The pan-European and global perspective

The Churches are clear that the scope of the Community must be pan-European. It cannot and must not be a reincarnation of Western Christendom or the Holy Roman Empire. Eastern Europe is every bit as European as is Western Europe. Indeed the Greeks, whose relationship with the rest of the European Union has been fraught from the start, may claim to have the best title of all. Meanwhile, the underlying problem of the relationship between Eastern Orthodoxy and Western Europe remains unsolved; and it is insoluble at the level of politics and economics alone. All the historic Orthodox lands wish to benefit from the financial, social and political advances of the West, but they have not had the experience of the long march through the Renaissance, the Reformation and especially the Enlightenment, which made them possible. The pillars of the European Union - the rule of law, pluralist democracy, human rights and religious freedom - require spiritual and cultural as well as political and economic convergence, or there will only be, as there is with Greece, a dialogue of the deaf. Bede was active well before the disastrous schism between East and West in the eleventh century and he wrote appreciatively of the contribution made by Archbishop Theodore (like St Paul a Greek-speaking citizen of Tarsus) to the establishment in the Ecclesia Anglicana of provincial, diocesan and parochial structures which have lasted till today. Bede wanted his fellow countrymen to adopt Roman practices, but he took it for granted that Rome was in communion with Jerusalem, Antioch, Alexandria and Constantinople. For him, integration into Western Christendom did not mean the acceptance of limitation and narrowed loyalties, but rather a way of being in communion and fellowship also with Eastern Christendom and with churches in Africa and Asia, in a word with the oikoumene, the whole inhabited world in so far as it was known in his day.
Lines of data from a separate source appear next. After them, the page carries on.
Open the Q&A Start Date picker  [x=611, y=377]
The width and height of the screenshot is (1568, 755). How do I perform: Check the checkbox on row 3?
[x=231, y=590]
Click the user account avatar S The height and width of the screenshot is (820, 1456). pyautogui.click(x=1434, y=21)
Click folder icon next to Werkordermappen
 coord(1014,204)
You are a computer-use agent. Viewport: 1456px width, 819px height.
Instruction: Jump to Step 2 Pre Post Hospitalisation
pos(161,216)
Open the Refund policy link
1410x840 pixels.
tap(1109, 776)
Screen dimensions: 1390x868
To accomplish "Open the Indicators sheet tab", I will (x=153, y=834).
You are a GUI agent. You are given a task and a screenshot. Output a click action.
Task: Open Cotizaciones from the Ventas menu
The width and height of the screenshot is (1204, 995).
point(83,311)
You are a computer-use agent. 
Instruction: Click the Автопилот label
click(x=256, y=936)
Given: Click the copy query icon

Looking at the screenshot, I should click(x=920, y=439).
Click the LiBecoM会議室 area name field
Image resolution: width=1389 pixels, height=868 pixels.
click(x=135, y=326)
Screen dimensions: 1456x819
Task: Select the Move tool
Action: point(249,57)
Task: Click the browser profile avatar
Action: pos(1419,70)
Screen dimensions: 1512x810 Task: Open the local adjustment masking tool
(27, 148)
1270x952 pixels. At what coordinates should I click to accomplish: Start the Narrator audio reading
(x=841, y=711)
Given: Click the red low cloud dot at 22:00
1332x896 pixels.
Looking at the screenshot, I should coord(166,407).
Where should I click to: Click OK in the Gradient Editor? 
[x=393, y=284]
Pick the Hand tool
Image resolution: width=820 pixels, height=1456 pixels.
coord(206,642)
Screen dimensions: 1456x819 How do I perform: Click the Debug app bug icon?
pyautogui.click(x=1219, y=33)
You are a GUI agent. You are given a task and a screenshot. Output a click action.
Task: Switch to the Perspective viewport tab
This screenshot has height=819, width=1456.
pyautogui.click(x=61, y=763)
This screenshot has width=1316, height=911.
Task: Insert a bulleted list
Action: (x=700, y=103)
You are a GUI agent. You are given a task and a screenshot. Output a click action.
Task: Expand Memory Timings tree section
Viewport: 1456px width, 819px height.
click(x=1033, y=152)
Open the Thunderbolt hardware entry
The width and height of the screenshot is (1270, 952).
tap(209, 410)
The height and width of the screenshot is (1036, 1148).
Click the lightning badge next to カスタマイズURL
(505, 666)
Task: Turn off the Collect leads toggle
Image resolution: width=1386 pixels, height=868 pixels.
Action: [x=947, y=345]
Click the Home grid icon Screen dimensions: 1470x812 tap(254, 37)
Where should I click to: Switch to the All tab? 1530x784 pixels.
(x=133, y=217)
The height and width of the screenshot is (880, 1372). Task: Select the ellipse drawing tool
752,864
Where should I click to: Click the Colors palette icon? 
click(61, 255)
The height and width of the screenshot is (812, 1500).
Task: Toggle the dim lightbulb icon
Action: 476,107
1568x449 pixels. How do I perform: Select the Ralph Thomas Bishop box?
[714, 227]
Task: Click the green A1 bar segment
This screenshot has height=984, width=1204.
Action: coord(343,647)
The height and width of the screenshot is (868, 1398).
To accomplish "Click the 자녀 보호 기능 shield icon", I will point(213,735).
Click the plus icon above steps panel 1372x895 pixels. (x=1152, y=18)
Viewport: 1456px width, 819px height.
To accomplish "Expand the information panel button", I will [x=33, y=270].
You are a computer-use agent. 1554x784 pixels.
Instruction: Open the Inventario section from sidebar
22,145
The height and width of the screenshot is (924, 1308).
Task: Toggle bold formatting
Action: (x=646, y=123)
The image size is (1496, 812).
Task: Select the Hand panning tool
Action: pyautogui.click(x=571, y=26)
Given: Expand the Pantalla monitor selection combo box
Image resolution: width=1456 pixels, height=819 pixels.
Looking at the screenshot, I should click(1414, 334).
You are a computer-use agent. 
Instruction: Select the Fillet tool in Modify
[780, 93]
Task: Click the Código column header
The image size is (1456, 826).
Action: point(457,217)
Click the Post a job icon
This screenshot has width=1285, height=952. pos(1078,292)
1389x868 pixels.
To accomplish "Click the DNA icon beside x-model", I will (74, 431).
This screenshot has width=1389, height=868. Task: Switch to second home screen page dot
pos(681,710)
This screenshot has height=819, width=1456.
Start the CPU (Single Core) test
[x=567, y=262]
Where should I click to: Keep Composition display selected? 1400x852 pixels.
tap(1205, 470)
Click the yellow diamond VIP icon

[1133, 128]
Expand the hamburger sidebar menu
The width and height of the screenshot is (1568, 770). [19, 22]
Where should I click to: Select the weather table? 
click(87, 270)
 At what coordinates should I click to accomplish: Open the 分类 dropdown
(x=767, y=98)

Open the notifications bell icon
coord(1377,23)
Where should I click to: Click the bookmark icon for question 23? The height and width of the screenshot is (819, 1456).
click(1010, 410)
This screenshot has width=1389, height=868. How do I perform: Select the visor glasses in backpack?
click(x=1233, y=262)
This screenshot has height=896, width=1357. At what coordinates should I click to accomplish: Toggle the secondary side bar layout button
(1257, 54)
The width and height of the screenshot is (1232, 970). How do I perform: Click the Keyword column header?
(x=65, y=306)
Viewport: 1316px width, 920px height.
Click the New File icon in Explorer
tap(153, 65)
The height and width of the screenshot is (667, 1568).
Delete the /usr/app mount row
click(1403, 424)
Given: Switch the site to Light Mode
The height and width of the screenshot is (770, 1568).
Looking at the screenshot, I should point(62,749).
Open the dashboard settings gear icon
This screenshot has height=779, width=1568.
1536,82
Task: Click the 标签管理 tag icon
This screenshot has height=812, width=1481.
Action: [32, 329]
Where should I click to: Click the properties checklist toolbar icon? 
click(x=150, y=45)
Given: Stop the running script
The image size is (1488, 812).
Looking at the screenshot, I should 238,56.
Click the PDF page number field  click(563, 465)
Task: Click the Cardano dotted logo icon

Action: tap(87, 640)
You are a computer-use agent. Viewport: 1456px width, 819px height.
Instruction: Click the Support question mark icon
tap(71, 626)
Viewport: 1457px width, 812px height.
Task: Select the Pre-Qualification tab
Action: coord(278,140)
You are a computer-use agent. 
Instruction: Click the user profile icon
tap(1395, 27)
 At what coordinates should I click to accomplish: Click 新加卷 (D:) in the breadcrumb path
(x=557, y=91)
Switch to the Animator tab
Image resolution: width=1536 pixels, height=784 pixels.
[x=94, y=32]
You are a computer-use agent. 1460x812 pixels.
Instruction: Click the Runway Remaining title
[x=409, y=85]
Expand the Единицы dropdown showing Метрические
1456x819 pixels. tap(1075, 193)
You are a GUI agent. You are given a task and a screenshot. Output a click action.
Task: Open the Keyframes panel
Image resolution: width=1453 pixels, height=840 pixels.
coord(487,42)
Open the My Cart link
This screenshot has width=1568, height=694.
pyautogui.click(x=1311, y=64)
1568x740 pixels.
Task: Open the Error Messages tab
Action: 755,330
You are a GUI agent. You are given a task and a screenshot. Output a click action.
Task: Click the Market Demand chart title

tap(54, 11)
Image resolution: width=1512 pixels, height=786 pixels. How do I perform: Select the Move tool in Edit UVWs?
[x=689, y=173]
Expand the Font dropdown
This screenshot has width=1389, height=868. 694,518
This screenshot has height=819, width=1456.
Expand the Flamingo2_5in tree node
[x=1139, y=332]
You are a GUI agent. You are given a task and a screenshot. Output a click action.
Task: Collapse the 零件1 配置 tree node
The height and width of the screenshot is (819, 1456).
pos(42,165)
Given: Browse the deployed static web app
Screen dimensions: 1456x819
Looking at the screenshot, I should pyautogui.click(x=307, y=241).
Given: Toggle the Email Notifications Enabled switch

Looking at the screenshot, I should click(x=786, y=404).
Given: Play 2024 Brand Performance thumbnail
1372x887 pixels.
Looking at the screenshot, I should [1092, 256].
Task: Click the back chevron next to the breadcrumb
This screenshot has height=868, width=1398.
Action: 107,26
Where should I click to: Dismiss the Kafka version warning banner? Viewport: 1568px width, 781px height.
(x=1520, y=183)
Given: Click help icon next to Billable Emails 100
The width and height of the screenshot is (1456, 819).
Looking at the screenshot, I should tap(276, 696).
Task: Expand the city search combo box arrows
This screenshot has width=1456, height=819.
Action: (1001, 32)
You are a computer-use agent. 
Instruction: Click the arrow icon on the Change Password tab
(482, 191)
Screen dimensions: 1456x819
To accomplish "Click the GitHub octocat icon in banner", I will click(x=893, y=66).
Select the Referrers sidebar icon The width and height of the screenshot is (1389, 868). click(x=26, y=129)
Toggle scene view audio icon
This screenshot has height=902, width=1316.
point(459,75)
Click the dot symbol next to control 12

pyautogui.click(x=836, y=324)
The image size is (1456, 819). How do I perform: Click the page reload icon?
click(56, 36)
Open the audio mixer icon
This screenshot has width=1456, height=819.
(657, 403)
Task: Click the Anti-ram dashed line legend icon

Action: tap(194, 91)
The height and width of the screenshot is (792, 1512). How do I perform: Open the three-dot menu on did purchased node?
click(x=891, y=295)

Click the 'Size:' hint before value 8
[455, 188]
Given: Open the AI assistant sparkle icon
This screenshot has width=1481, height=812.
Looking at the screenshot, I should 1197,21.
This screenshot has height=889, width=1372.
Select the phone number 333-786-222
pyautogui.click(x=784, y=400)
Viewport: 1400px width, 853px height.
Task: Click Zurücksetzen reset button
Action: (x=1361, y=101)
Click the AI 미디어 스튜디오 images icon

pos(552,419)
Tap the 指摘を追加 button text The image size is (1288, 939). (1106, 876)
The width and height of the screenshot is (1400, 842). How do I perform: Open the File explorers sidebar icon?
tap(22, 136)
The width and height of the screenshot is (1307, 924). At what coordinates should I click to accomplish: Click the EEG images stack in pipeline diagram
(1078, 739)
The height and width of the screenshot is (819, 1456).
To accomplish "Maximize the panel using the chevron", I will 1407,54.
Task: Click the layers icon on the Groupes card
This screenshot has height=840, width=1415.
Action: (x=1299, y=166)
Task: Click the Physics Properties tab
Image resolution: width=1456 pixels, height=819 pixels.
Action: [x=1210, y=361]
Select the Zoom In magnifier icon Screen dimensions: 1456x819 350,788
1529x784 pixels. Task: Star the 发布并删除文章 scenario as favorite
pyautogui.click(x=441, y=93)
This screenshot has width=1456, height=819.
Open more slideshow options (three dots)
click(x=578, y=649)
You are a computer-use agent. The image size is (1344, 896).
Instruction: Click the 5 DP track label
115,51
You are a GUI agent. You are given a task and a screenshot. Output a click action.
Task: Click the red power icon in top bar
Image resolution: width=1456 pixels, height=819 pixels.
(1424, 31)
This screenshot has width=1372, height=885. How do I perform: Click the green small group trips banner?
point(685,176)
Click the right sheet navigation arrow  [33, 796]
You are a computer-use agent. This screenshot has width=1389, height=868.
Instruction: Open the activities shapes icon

The Charta Ecumenica goes on to say, 'At the same time we must avoid Eurocentricity and heighten Europe's sense of responsibility for the whole of humanity, particularly for the poor all over the world.' Britain, which retains special links with the United States of America and with the worldwide Commonwealth, is well placed both to benefit from a whole-hearted commitment to the European project and also to contribute to the development of its vision and values.